**TEXT EXCERPT**
= = = = = = =

Brass screws might reduce the chance of corrosion a little, but you also need to take into account they won't be near as strong as a stainless steel screw, so your clamp load will be less. Not sure how much difference that will make, but it is something to keep in mind. Ideally, all of the current should flow from the existing copper plated buss bar ro the new copper you are clamping against it. The screws should not be a current path.
 

Mart Hale

Solar Enthusiast
Yeah, I only drilled at a 45 deg angle and I did it slow and stead as having a drill bit going across those connectors was not an option for me :oops:.
 

Mart Hale

Solar Enthusiast
I am trying to figure out what is the max amps my batteries can be charged at ?????

Contains 30 LG Chem N2.1 60ah cells

The configuration is 10s, so it has 3 60AH cells in parallel.

So each cell group is 180 ah.

Is there a data sheet on LG Chem N2.1 60ah cells? looking..

= = = = = = =

**RECORD EXTRACTS**
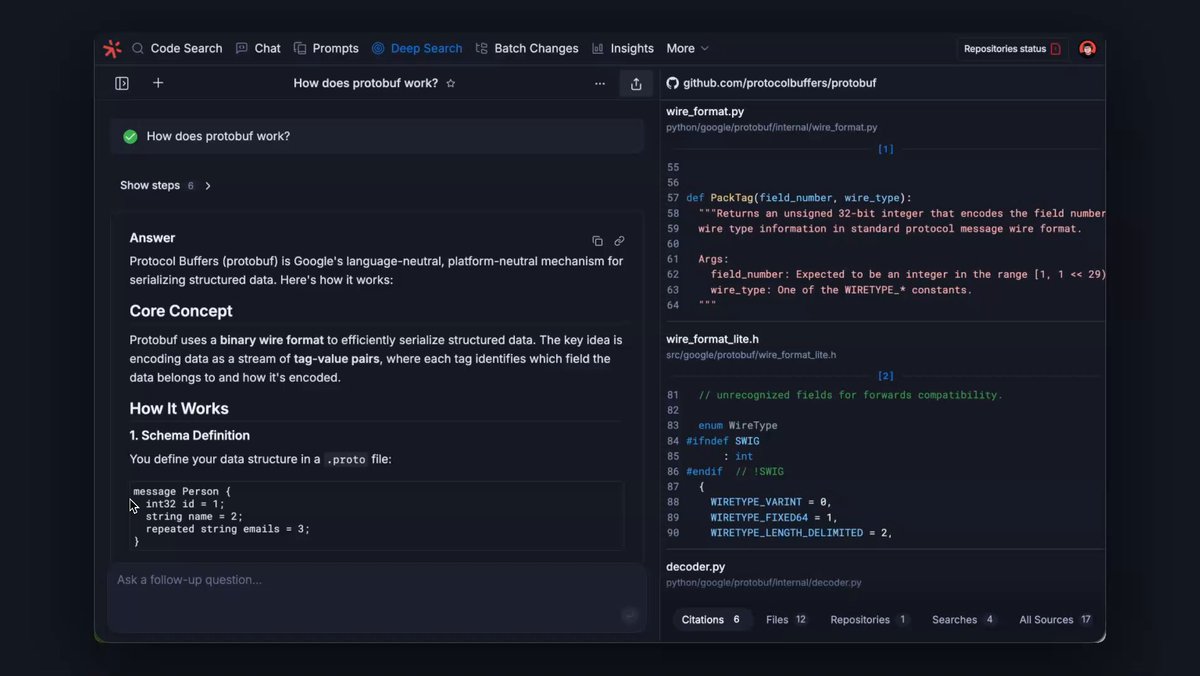Viewport: 1200px width, 676px height.
Task: Copy the answer with the copy icon
Action: pyautogui.click(x=597, y=241)
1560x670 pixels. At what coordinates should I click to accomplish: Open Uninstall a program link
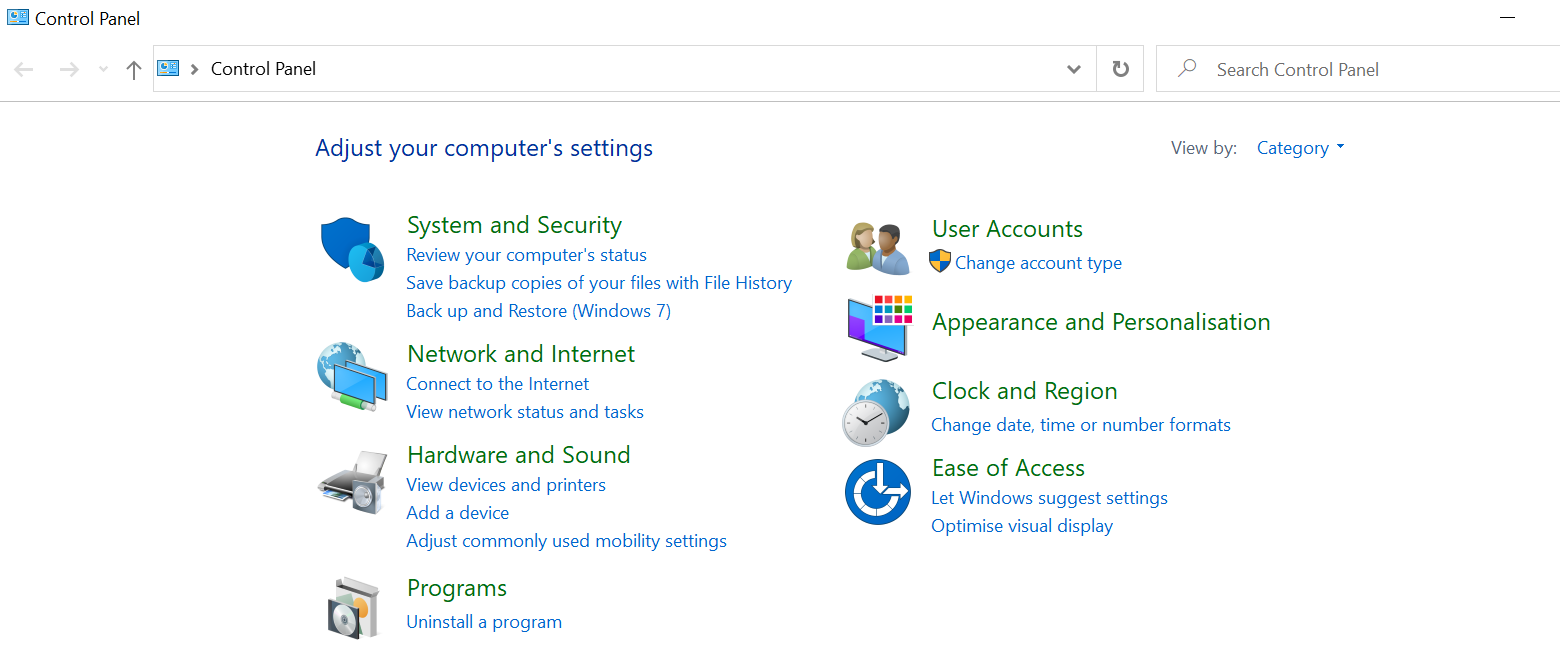click(x=484, y=622)
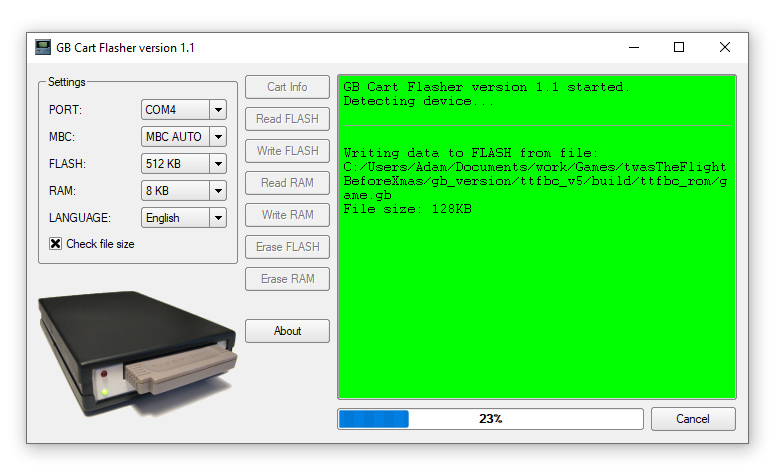Toggle the Check file size checkbox
782x472 pixels.
[55, 243]
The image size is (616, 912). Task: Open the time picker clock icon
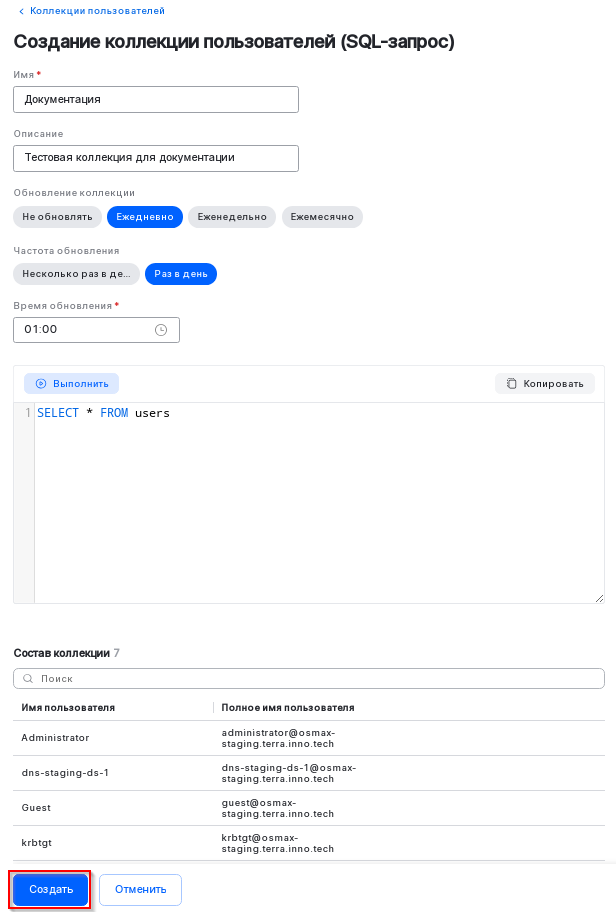(163, 329)
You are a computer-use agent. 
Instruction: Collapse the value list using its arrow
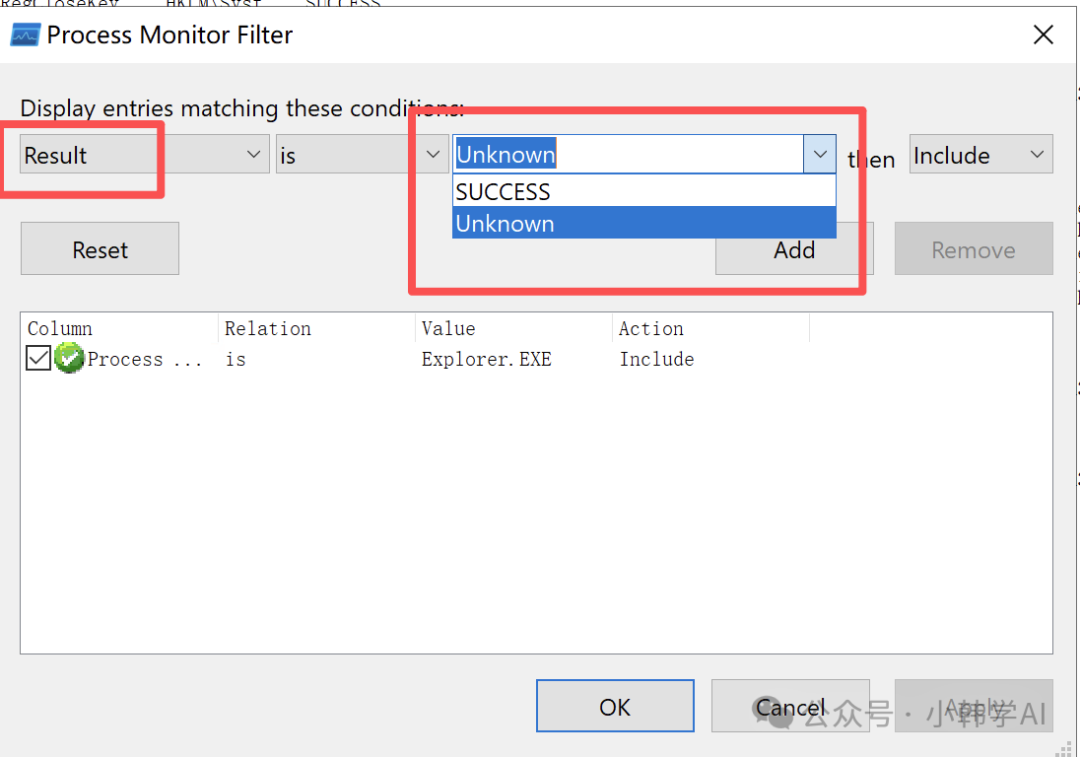[820, 155]
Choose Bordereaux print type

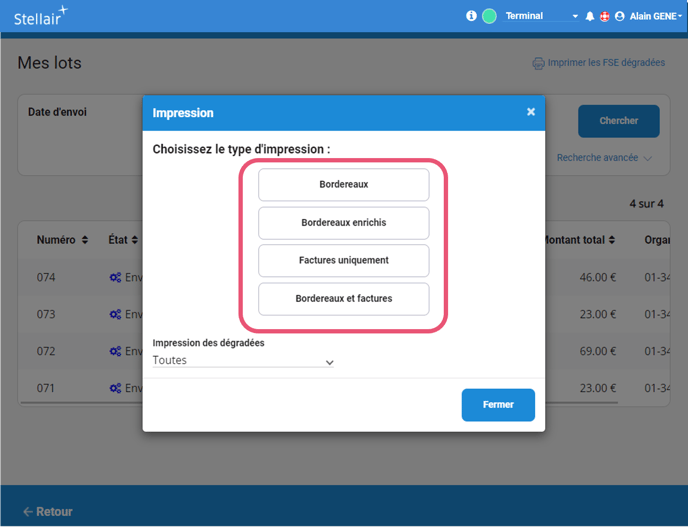[x=343, y=185]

= = = = = = =

**WHAT NEEDS TO BE DONE**
In the forum text about battery wiring, how many LG Chem N2.1 60ah cells does the battery contain? Please answer in a few words.

**FINISHED EXERCISE**
30 cells.